Our experiment identified a particular type of distilled features related to rhythm and syllables that can be used in other ASRs. These features are suitable for Few-shot Learning, i.e. to make an ASR model generalise over new data categories using limited training data [125]. Distilled features similar to the ones we detected have indeed shown potential to reduce the hypothesis space, avoid overfitting, ensure heterogeneity in the prediction space, and consequently improve ASR effectiveness over the small datasets available for low-resourced languages and applications [126]. For example, they have been used as prototype vectors for internal encoding classes (e.g. speech units) to enhance class centroid representations and achieve better generalisation [127,128,129]. Moreover, they have been proposed to focus a Few-shot Learning model on islands of prominent-speech segments having high-quality pronunciation and thus being more clearly recognisable [5, 130].

Generally, ASR performance improvement deriving from integrating syllabic-scale features has been long reported and inspired the present work.
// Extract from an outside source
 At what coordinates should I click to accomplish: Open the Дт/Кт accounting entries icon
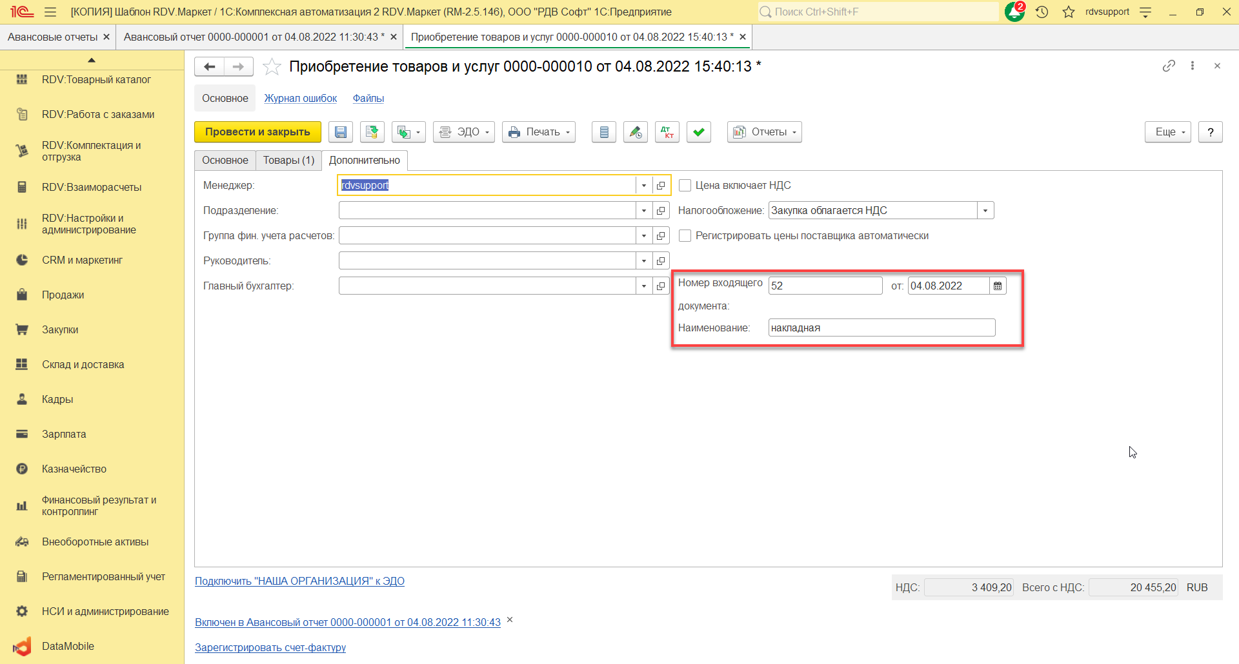pos(667,132)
Acoustic features enriched with syllable-boundary information or syllabic-scale features can sensibly improve continuous and spontaneous automatic speech recognition, especially in high noise and reverb scenarios [131,132,133,134]. Moreover, syllabic-scale features derived from deep learning models are critical for diagnostic systems based on prosodic information, such as those for pathological speech detection in syllable-timed languages [135, 136]. Recent studies have also highlighted the centrality of these features in contexts where prosody is the primary information source, such as infant cry detection and classification [137, 138]. The highly prosodic nature of infant cry indeed makes syllable-scale acoustic features central for these tasks, especially when extracted through deep learning models [99], and allows interpreting a newborn’s psychological and clinical status [139,140,141]. Finally, another field of application of syllabic-scale features is the improvement of ASR robustness to adversarial attacks (e.g. hidden voice commands), which requires introducing new paradigms for attack evaluation [142,143,144]. Some studies have indeed highlighted that syllabification (which can be based on syllabic-scale features, like in our case) is critical to discovering potential attacks and consequently improving ASR robustness [145, 146].

In summary, all mentioned application cases would likely benefit from syllable-related distilled features, e.g. those extracted from the 4th-index encoding layer of the present paper’s 320 hidden-state Transformer ASR. In future experiments, we will verify this statement in all mentioned contexts.